[Pointing data for screenshots]
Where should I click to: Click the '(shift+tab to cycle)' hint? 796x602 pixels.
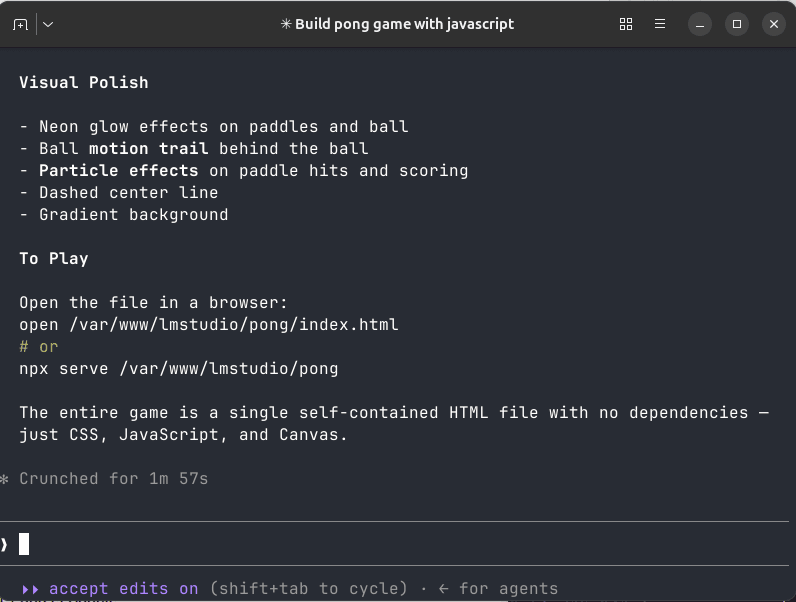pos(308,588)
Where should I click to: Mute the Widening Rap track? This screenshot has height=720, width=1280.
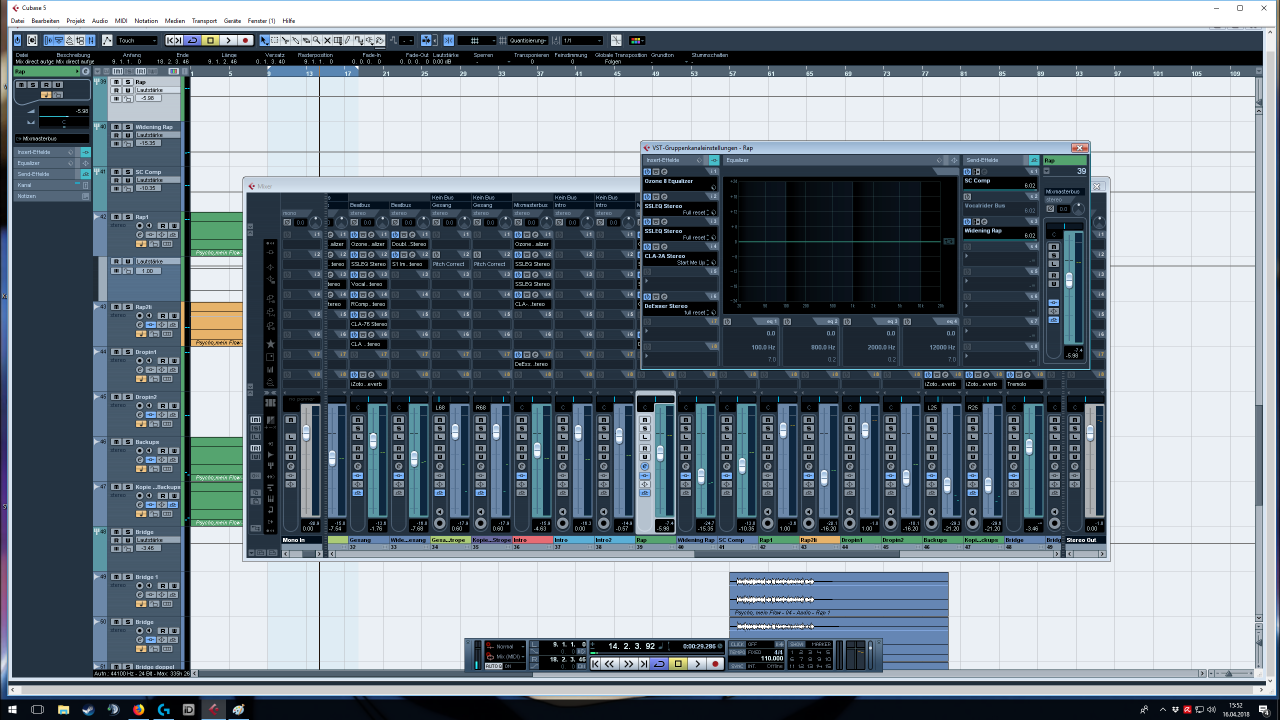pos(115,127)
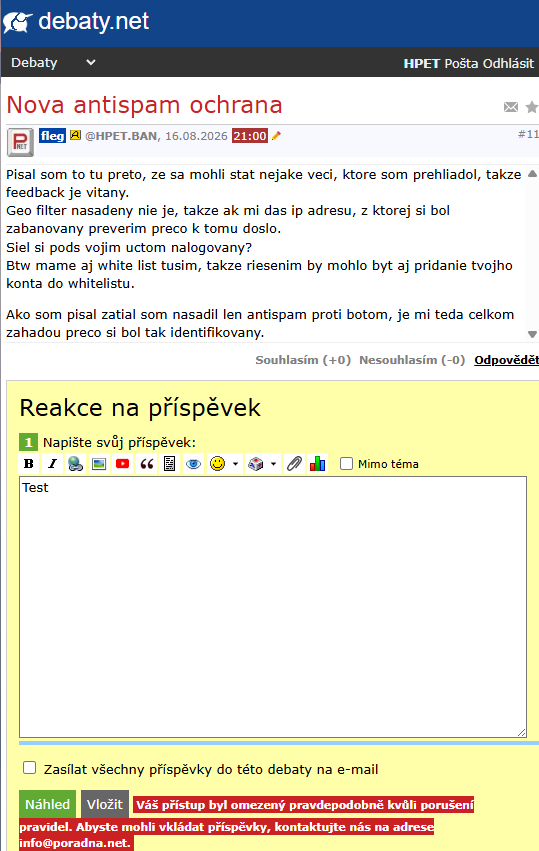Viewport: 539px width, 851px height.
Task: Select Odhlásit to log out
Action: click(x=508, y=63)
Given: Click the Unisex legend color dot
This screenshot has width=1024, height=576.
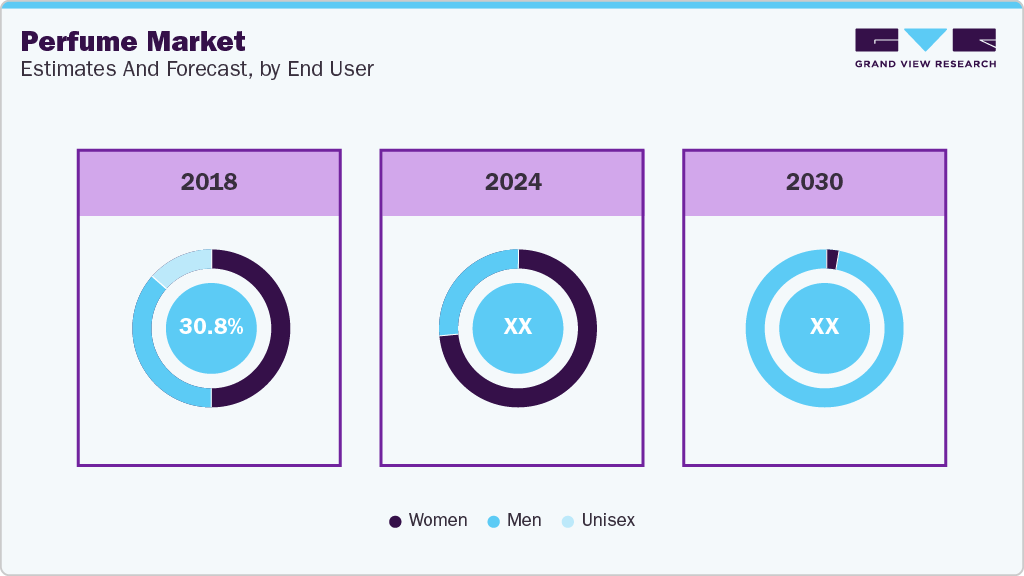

_What you will do_
Rewrite the lines from the one holding "Where should I click to: Mute" through the end of the records, inclusive, changing "screenshot" to "screen capture" and keeping everything else identical. Leave out the pictures.

_Result_
Where should I click to: Mute the Widening Rap track? This screen capture has height=720, width=1280.
pos(115,127)
Viewport: 539px width, 851px height.
Task: Select Odhlásit to log out
Action: click(x=508, y=63)
Given: Click the Unisex legend color dot
This screen capture has width=1024, height=576.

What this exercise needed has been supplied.